Vooroverleg met de rijksoverheid is, op basis van de richtlijnen van deze intantie, niet nodig. Er is geen rijksbelang dat hiertoe aanleiding geeft.

De provincie Gelderland heeft op 31 oktober 2023 (ingekomen 2 november 2023) bij brief gereageerd op het bestemmingsplan en geconcludeerd dat de provinciale belangen (Natuur en Klimaatadaptatie) die spelen goed zijn meegewogen in het plan. Het plangebied van de natuurbegraafplaats ligt gedeeltelijk in de Groene Ontwikkelingszone (GO). Het natuurbegraven zelf vindt plaats binnen het GNN en op een locatie Verkenningsgebied voorwaarden natuurbegraven Gelders Natuurnetwerk. De inrichting, realisatie en beheer van de versterkings- en compensatiemaatregelen zijn middels een voorwaardelijke verplichting planologisch vastgelegd.
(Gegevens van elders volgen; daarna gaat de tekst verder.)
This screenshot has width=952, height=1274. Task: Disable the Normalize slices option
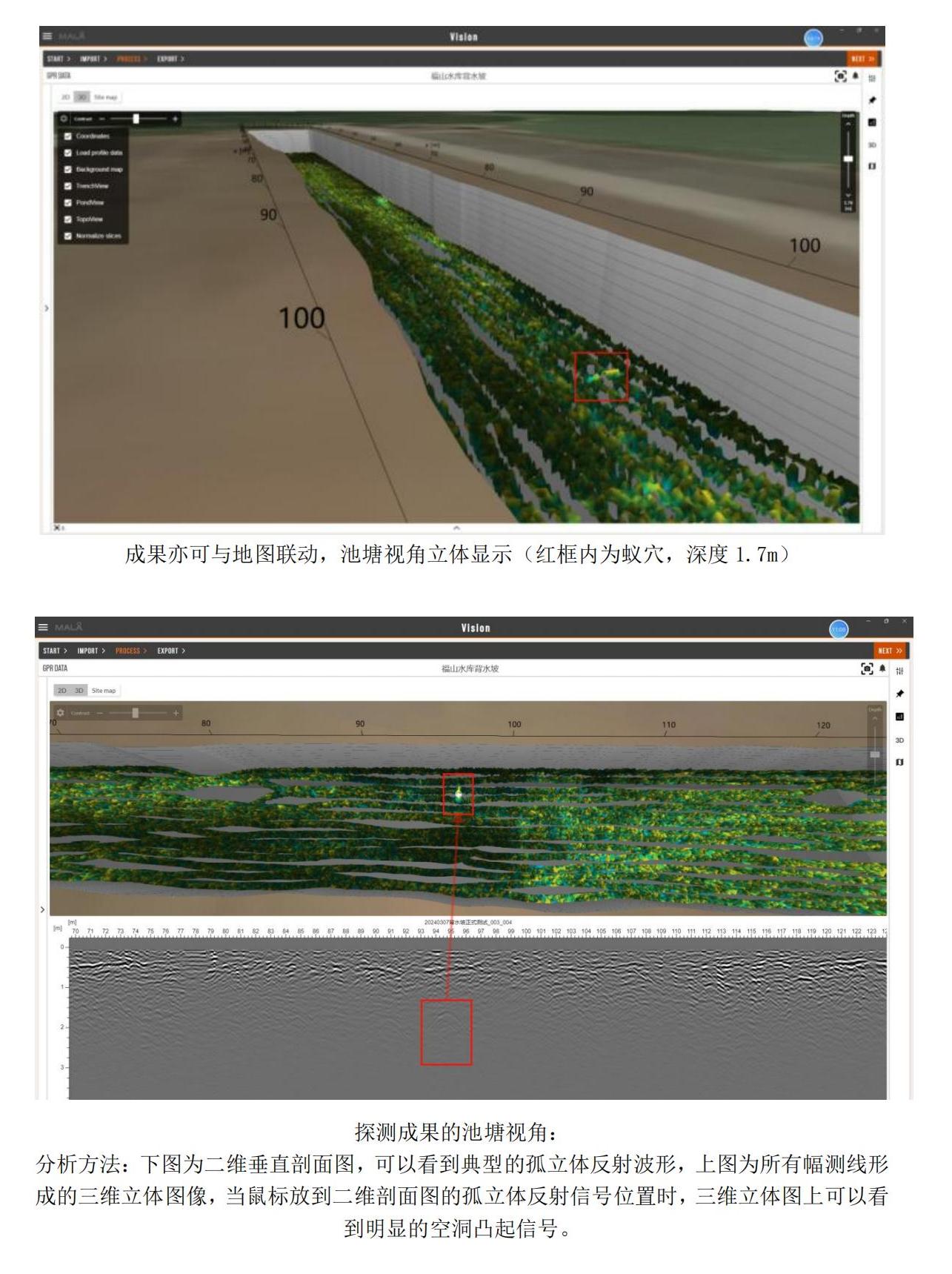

Het waterschap Rijn en IJssel heeft op 26 oktober 2023 per e-mail gereageerd op het bestemmingsplan en aangegeven in te kunnen stemmen met de waterparagraaf in de ruimtelijke onderbouwing. De wateraspecten zijn goed bekeken. Daarbij is opgemerkt dat er een oude watertoetstabel (pagina 47) is gebruikt. In de vervolgprocedure zal deze worden aangepast conform nieuwe tabel. Verder geeft het waterschap aan dat de grondwaterkwaliteit de aandacht heeft, wat voor het watersysteem van belang is. Ter voorkoming van verslechtering van de waterkwaliteit in het oppervlaktewater, is het van belang dat de activiteiten niet leiden tot verslechtering van de waterkwaliteit in de watergangen die in en langs het plangebied lopen. Bij dit plan wordt rekening gehouden met de regels die gelden voor natuurbegraafplaatsen en heeft daarmee geen significant negatief effect op de grondwaterkwaliteit.